If the myriad anecdotes about kids nationwide complaining about how awful their school lunches were — due to federal guidelines — weren’t enough, now there’s evidence that so-called “smarter lunchrooms” are based on bogus science.
The pair of Cornell scientists behind the 2010 federal Smarter Lunchrooms program, Brian Wansink and David Just, put forth the idea that strategies like placing “fruit before chips in cafeteria lines,” using “pre-sliced rather than whole fruit,” and offering “non-fat white milk prominent in beverage displays” would encourage students to eat a more healthy meal.
Reason reports, however, that other scientists are now calling into question the research methods used by the Cornell duo:
In a new paper—which has not yet been peer-reviewed or published—Eric Robinson, a professor with the University of Liverpool’s Institute of Psychology, Health, & Society, points to problems ranging from simple sloppiness to errors that seriously call into question the integrity of all of Wansink’s work.
Earlier this year, Nicholas Brown, a PhD student at the University of Groningen, discovered that much of Wansink’s work was lifted directly from his previous work without citations or acknowledgement—a practice that’s at least frowned upon in academia. And in at least one instance, two Wansink papers that purportedly rely on vastly different data sets yielded almost identical end results, down to decimal points, but with enough slight differences to discount simple clerical error.
“If the two studies in question are the same, then it would appear that there has been duplicate publication of the same results, which is not normally considered to be a good ethical practice,” writes Brown. “On the other hand, if the two studies are not the same, then the exact match between the vast majority of their results represents quite a surprising coincidence.”
In a January paper titled “Statistical heartburn: An attempt to digest four pizza publications from the Cornell Food and Brand Lab,” researchers Tim van der Zee, Jordan Anaya, and Nicholas Brown analyze four articles from Wansink and his colleagues, finding “a remarkably high number of apparent errors and inconsistencies.” These include:
— many instances in which the mean or standard deviation given was impossible given the sample size stated in the same table. (“For example, with a sample size of 10 any mean reported to two decimal places must always have a zero in the second decimal place; yet, this table contains means of 2.25 and 3.92 for a sample size of 10.”)

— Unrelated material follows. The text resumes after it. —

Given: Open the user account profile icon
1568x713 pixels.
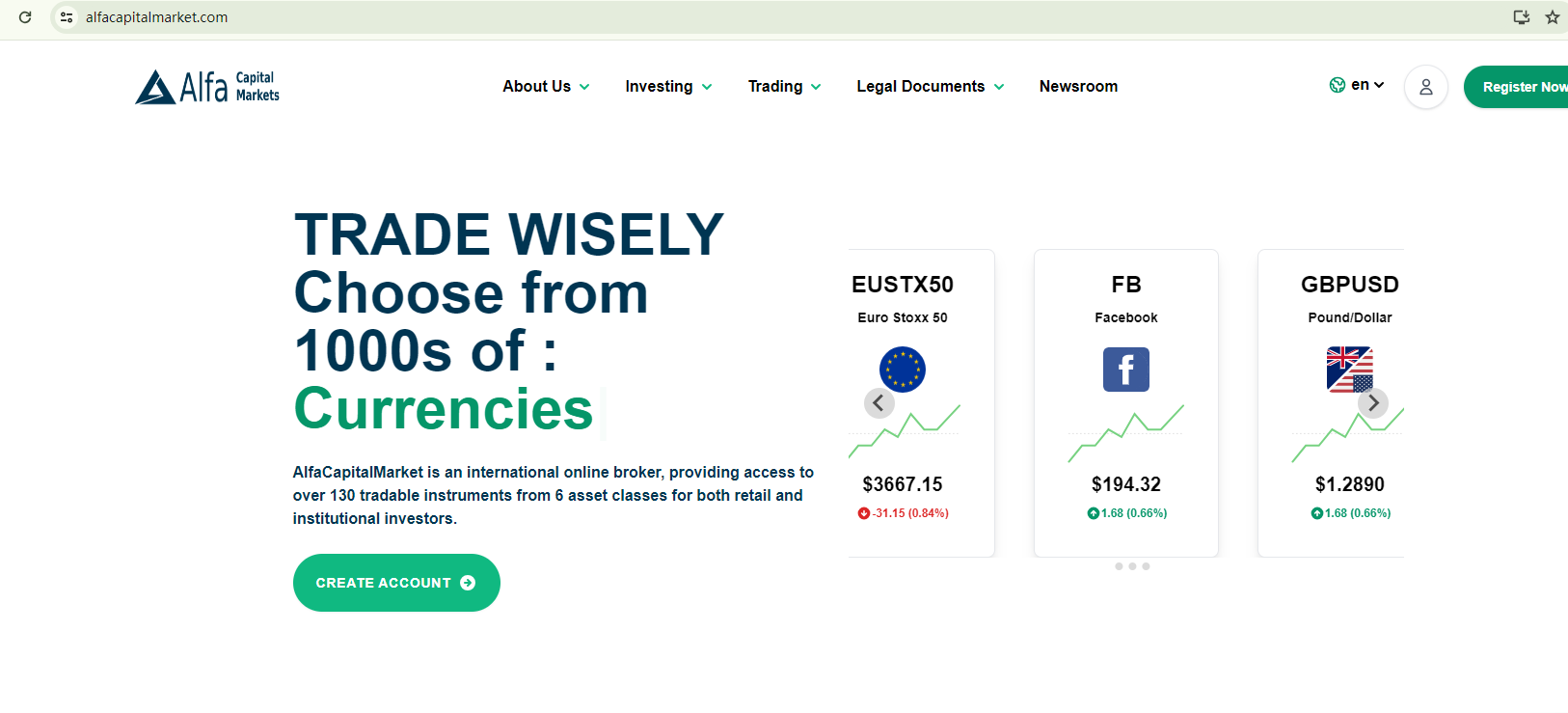Looking at the screenshot, I should (x=1425, y=87).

— inconsistent sample sizes and other numbers within and across articles that purportedly use the same data
In total, they found approximately 150 inconsistencies in reported statistics from the four papers.
Those four papers all used the same data, but “none of the articles mentions that they are based on the same data set as their predecessors, even though they were published over a period of many months,” van der Zee, et. al. note.
“We consider that this may constitute a breach of good publication ethics practice.”